▸ PROVIDED DATA

____

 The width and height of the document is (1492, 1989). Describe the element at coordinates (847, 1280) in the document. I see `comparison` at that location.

____

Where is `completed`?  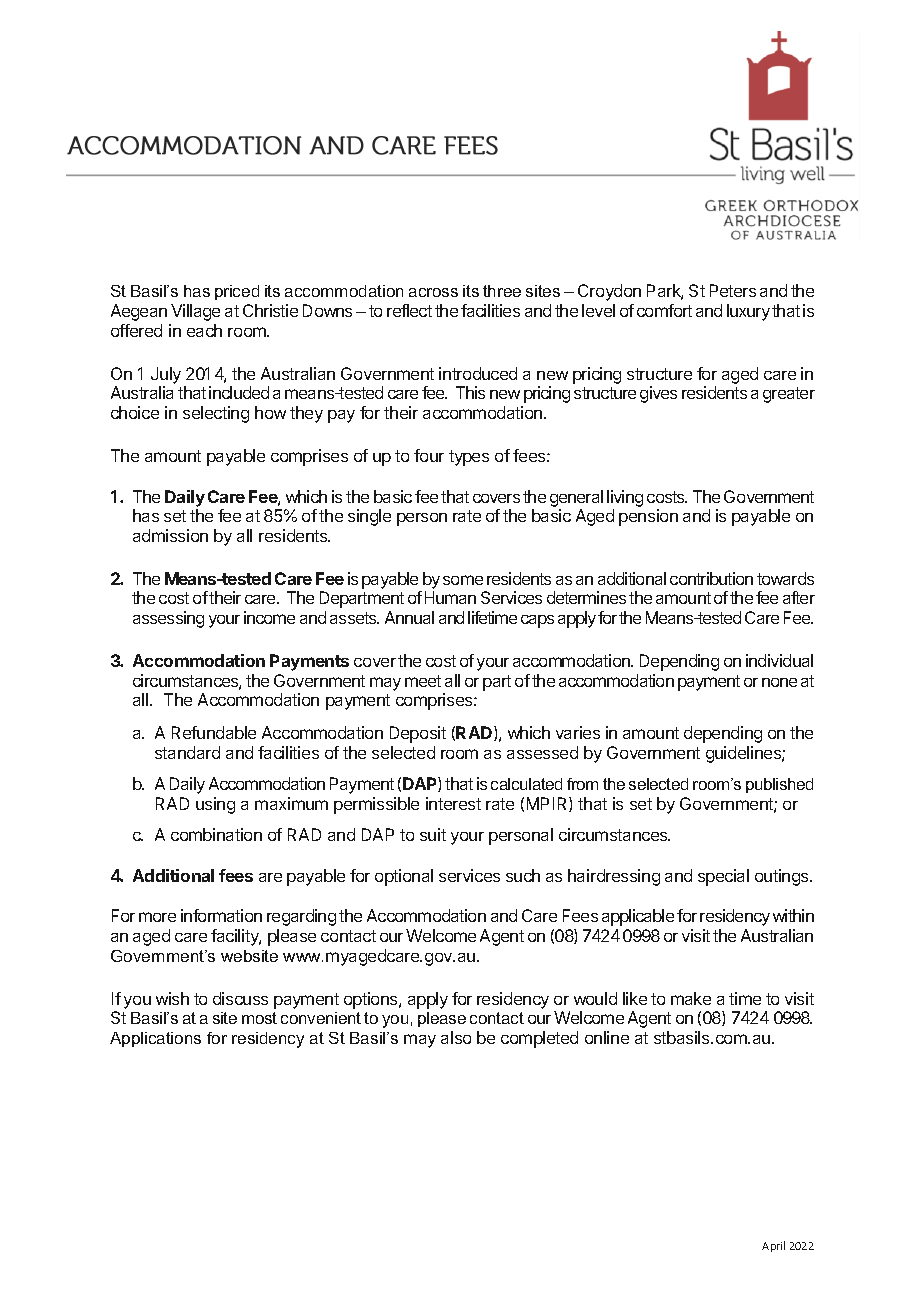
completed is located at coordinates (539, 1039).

____

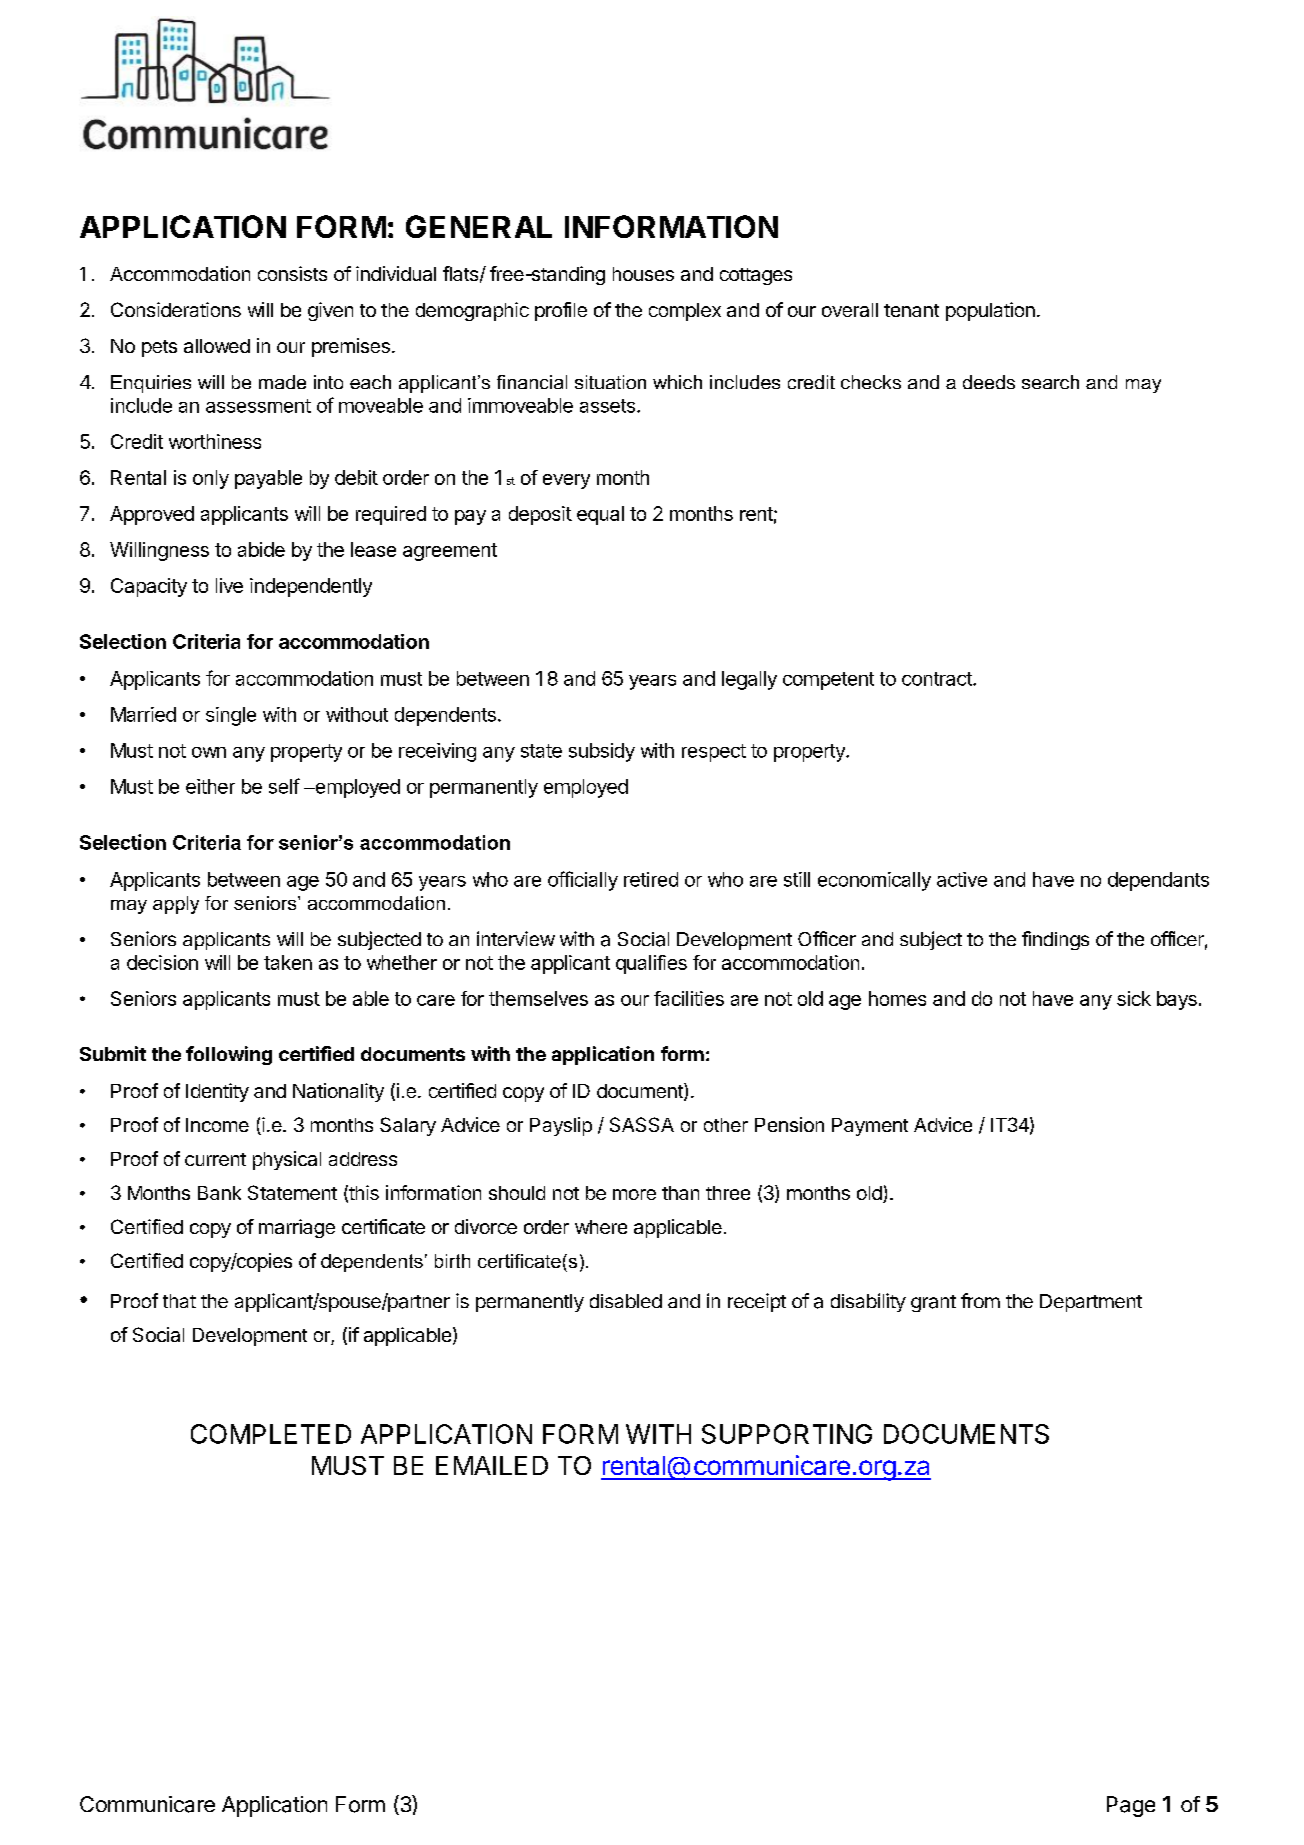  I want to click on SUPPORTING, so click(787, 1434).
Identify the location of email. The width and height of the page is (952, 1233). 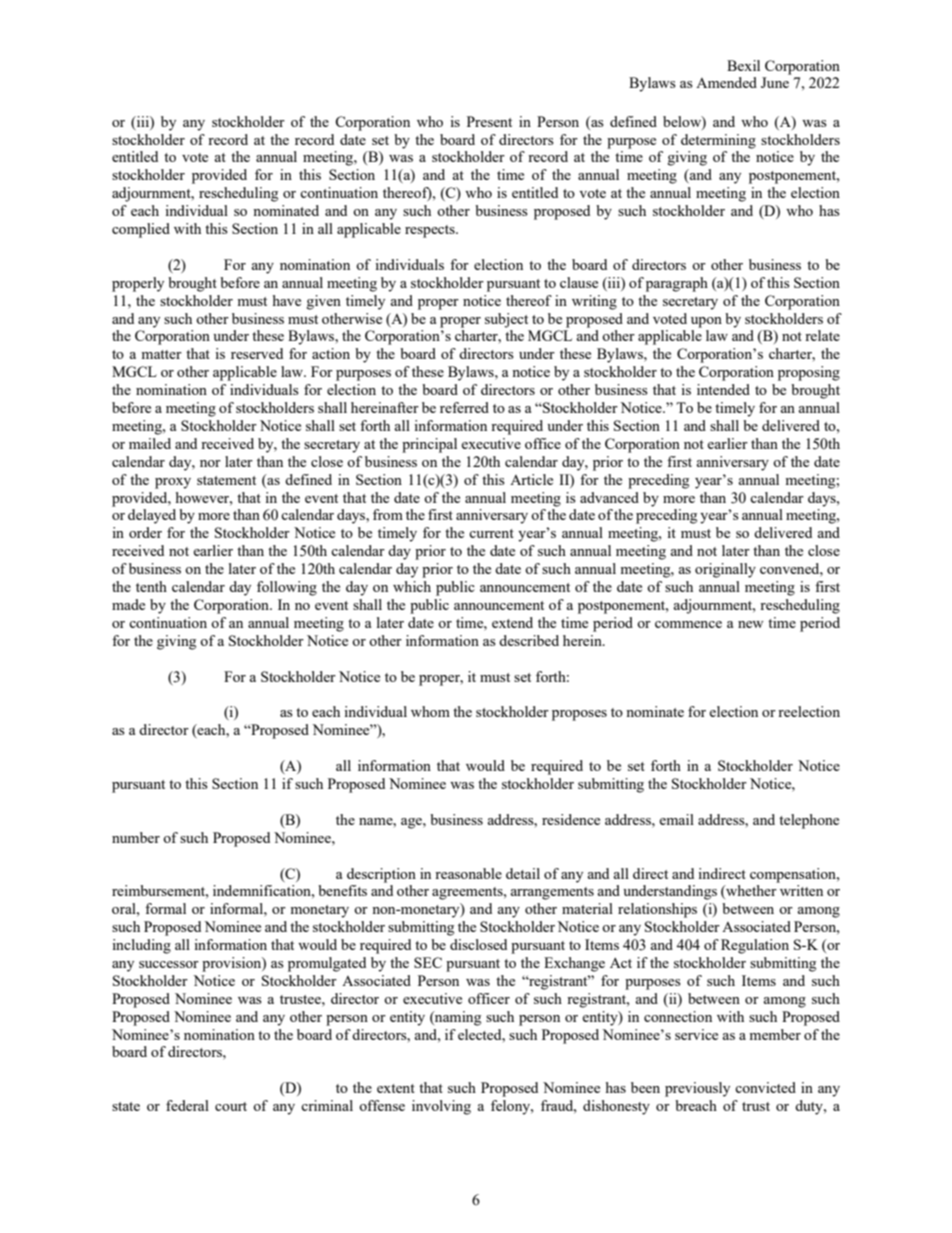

____

▸ GOAL
Reproduce the stretch from the line containing "I want to click" through the line containing "Identify the location", swapping "email" for "password" and leaving everything else as it is. Leave out the pictures.

▸ TASK RESPONSE
  I want to click on SUPPORTING, so click(787, 1434).
Identify the location of password. The width and height of the page is (952, 1233). 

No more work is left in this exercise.